Everyone laments the death of the book shop. Apparently Kindles are ruling our brainwaves, iPads are essentially burning the printed word and shoving emojis down our throat to provide megalolz. But then you look at Foyles‘ new flagship store on Charing Cross road and know that the rumours can’t be true. Here lies five storeys of pure, unadulterated, carefully bound, beautiful smelling literature, cheering up the perusers and browsers that float in from the cold.

It’s impossible to know where to start when confronted with so many books. It’s how I feel in libraries too: a vague sense of panic in case I miss something; a underlying ‘fear of missing out’ if I pick the wrong title; and feeling totally overwhelmed when looking up and just seeing books. It’s a rare pleasure to take the time to actually go shopping and take in everything around you. I hardly go into actual stores anymore; a slave instead to the ‘Pinterest > eCommerce > delivered to desk’ circle of overdraft doom, but I love to just look (and inevitably, buy).

This trip was planned in advance. Since moving out of a shared flat with AJ, we’ve ensured that we have regular ‘dates’ to ease the pain of not seeing each other every day, and this was first on our list. I had a list in my head of the books I actually wanted to buy, but that all fell to pieces as soon as I came across the recipe book section. You may have noticed that food is becoming a very regular topic on this blog, and my obsession with it grows daily. I snapped up some cheap and cheerfuls, plus a bookset (that’s a box set of books and I’m pretty sure I just invented that word. TRADEMARKED!) about bread making for my mum.

We meandered through fiction and non-fiction, on to crime and sci-fi, through towards history and children’s books, picking up books along the way with reckless abandon and the heady smell of ink to spur us on (dramatic, isn’t it?).
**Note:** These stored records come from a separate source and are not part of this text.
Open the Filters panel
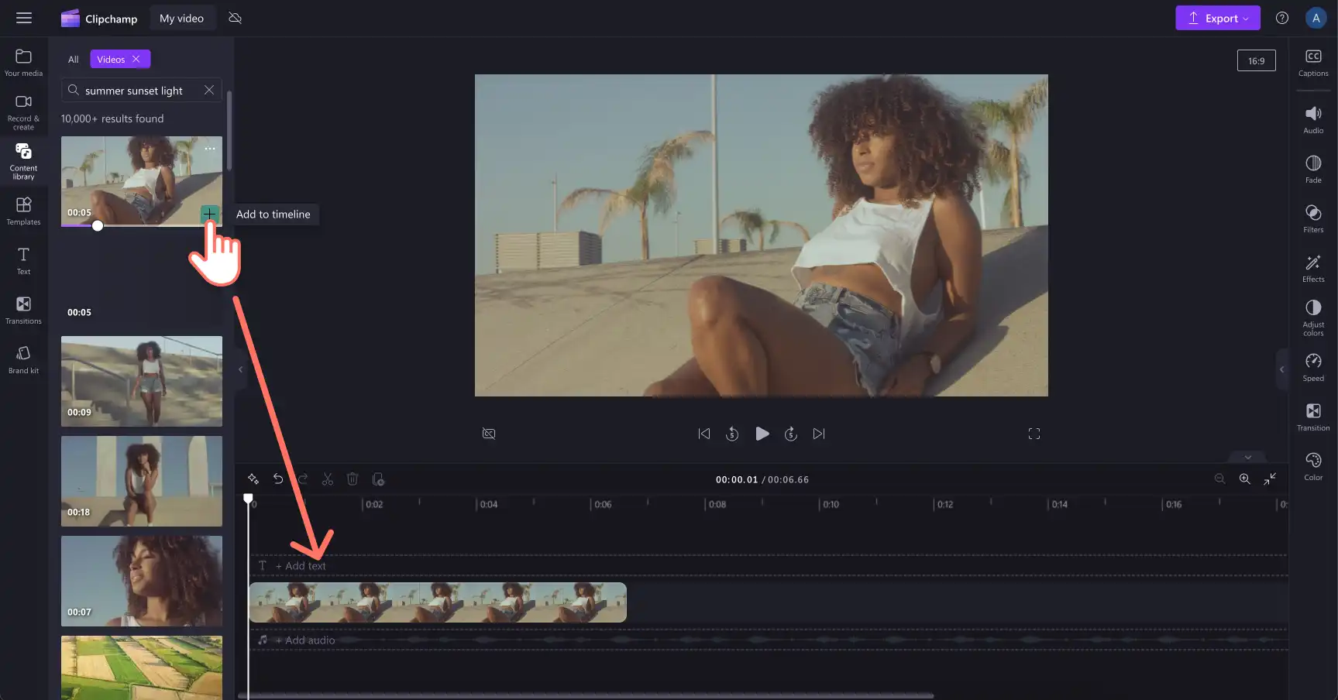This screenshot has width=1338, height=700. 1312,218
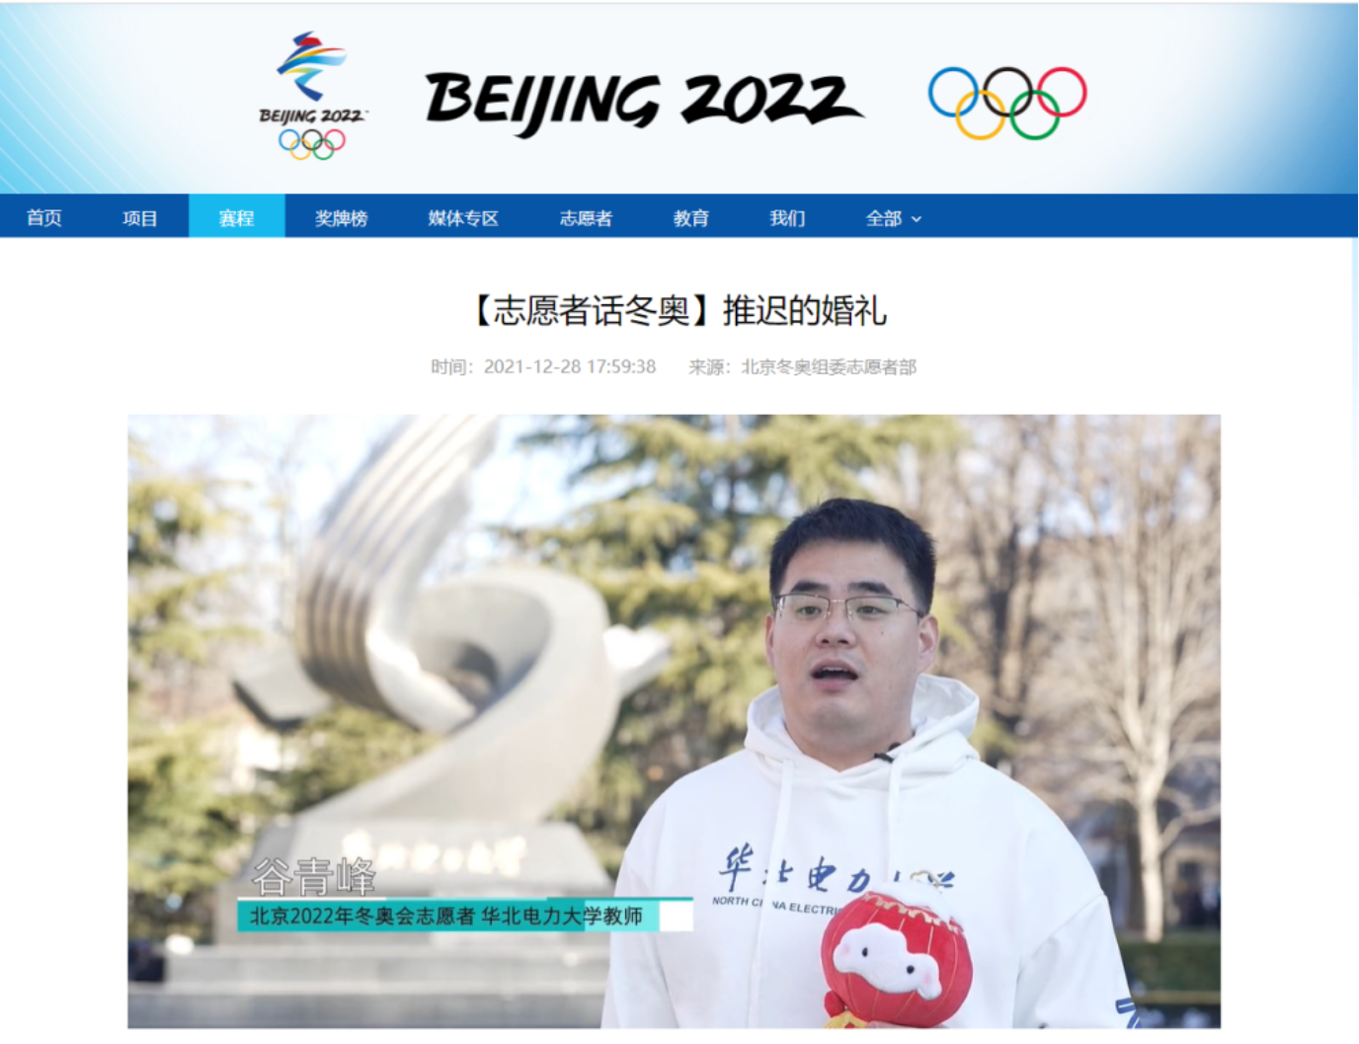Click the BEIJING 2022 wordmark banner
This screenshot has height=1044, width=1359.
644,103
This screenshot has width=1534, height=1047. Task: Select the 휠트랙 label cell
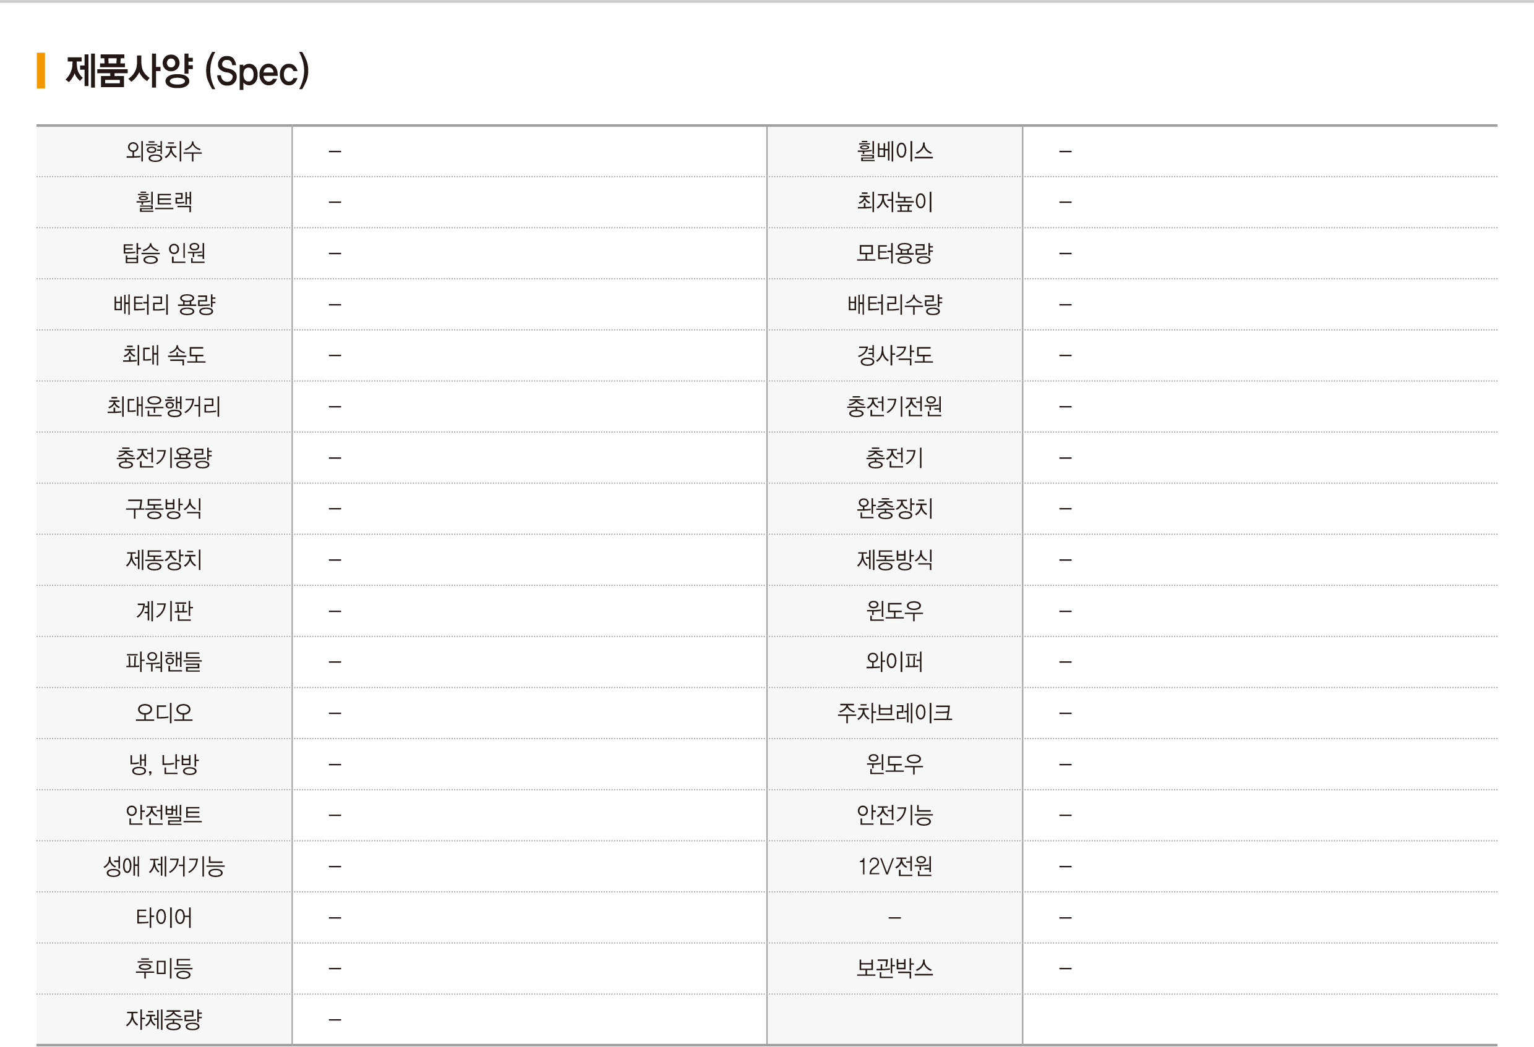tap(164, 202)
We really were unstoppable though. In a crappy attempt to whittle down our choices, we sat on the floor by the Latin section and read the blurbs of our choices out to each other, hoping that the other one would make our decision easier.

I settled on the recipe books (budget meals, healthy dinners and ideas with fish), Ray Bradbury’s ‘The Illustrated Man’ (I recently fell head over heels for ‘Fahrenheit 451’) and ‘Eat My Heart Out‘ by Zoe Pilger (rave reviews from Dazed and Confused, but I’m half way through and praying it gets better…). Of course we then went to the cafe and had an obligatory giant cup of hot chocolate with marshmallows before struggling home with our purchases.

You really can make a whole evening out of a visit to Foyles. I’ve written about supporting book shops in the past, and contrary to other people’s criticism, I think these ‘superstores’ are a great way of luring in customers and keeping the digital threat at bay. It just so happens that Foyles is also on my way home from the office, so it’s highly likely I’ll be dropping in again very soon…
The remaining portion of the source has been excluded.